The 2,400-square-foot Miller Lite Bar 75 will make appearances at Boston Calling Music Festival in Allston, Mass.; Governors Ball Music Festival in New York; Austin City Limits in Austin, Texas; and Lost Lake Festival in Phoenix. A smaller, mobile Miller Lite Bar 75 is slated to travel to more than a dozen local and regional festivals throughout the season.
The brand also had a substantial presence at Jazz Fest in New Orleans last month and plans major efforts at both Bonnaroo in Manchester, Tenn., where it sponsors a stage for new and emerging musical acts; and Summerfest in Milwaukee, where it has the Miller Lite Oasis, a giant venue with its own stage that holds up to 12,000 concertgoers.
In all, the brand team estimates that Miller Lite Bar 75 will reach 650,000 people in person and garner more than 26 million media impressions, says Jonathan Gallagher, who leads Miller Lite’s music and baseball initiatives.
Connecting with music fans at festivals “is increasingly important for us, because 80 percent of millennials identify music as a prime passion point in their life,” Gallagher says. “Out of that group, 80 percent say they drink beer on the weekends. Music lovers are beer drinkers, so it’s critical for us to stay relevant and connect with our consumers where they are.”
These drinkers “value authenticity,” so connecting with them in person at events “not just as a sponsor, but as a fellow fan” is important, Gallagher says. One way Miller Lite does this is through custom illustrations it designs for each festival “that consumers love because of their originality” and want to take home to commemorate the festival.
This type of experiential marketing is a growing channel for brands, in large part because the most-coveted demographic of consumers, millennials, react differently to traditional advertising than their older counterparts. More than 7 in 10 of these consumers would choose an experience over a material item, according to a study from the Harris Group.
It’s a strategy used by brands ranging from Facebook to Gatorade to entertainment network HBO, typically employed during large gatherings like festivals, music shows and sporting events.
Companies that fare best at integrating brands into events are better at ensuring they reach their intended consumer, according to a recent Forbes column.
The top goal of such sponsorships, of course, is to recruit new legal-age drinkers to the brand, an imperative for beer brands such as Miller Lite as more younger drinkers have migrated in recent years to wine and spirits.
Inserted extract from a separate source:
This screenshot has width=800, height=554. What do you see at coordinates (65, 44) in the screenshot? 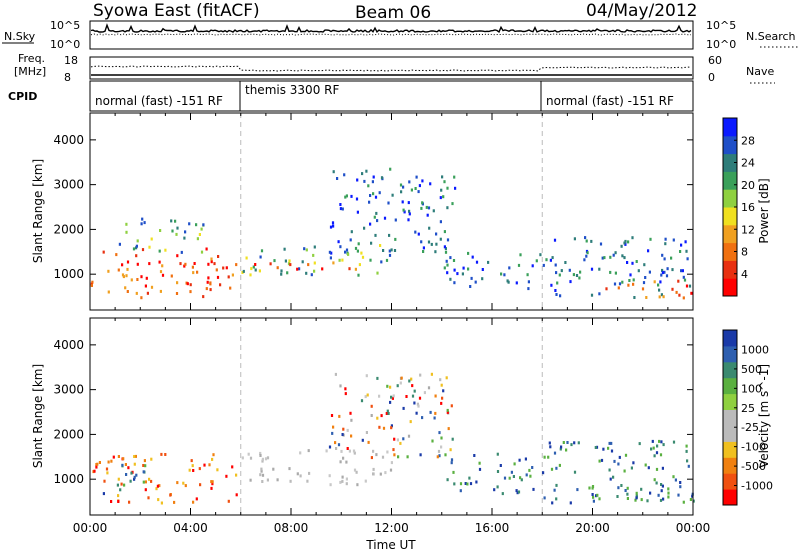
I see `noise-tick-low-left: 10^0` at bounding box center [65, 44].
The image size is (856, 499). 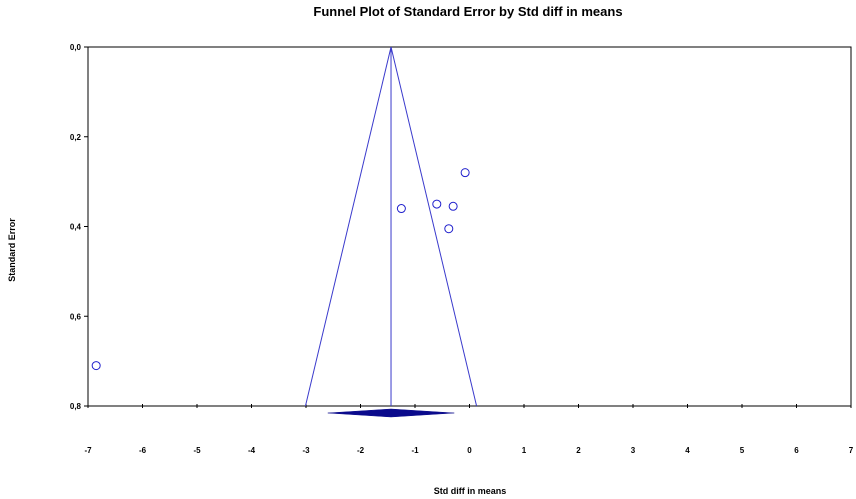 I want to click on x-tick-label: -7, so click(x=88, y=450).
That’s in part because those industries have developed a cache of new packaging that makes their products more mobile, which was long a competitive advantage for canned beer.
The Bar 75 spaces sell Miller Lite and are filled with millennial creature comforts, such as shaded seating, a wall of fans to cool down, phone chargers, Wi-Fi connections, speakers and “activation walls” where drinkers can scrawl messages, compete for prizes and interact with the brand.
Research collected on behalf of MillerCoors shows they work to drive sales. Consumers that entered the Miller Lite-branded space at the Governors Ball festival in 2017 were 30 percent more likely to drink Miller Lite in the four weeks following the event, according to the data.
With that in mind, Gallagher says, the brand also is focused on leveraging its festival alliances in each market, making them tent-pole events to generate incremental displays at retail and boost sales in the weeks leading up to each event.
“Once our distributor partners and retailers saw this come to life, they gave it their full support,” Gallagher says. “We’ve more than tripled our retail display orders in 2018, and we’re seeing a lot more support in those markets. We’re excited to bring more of these to life this year.”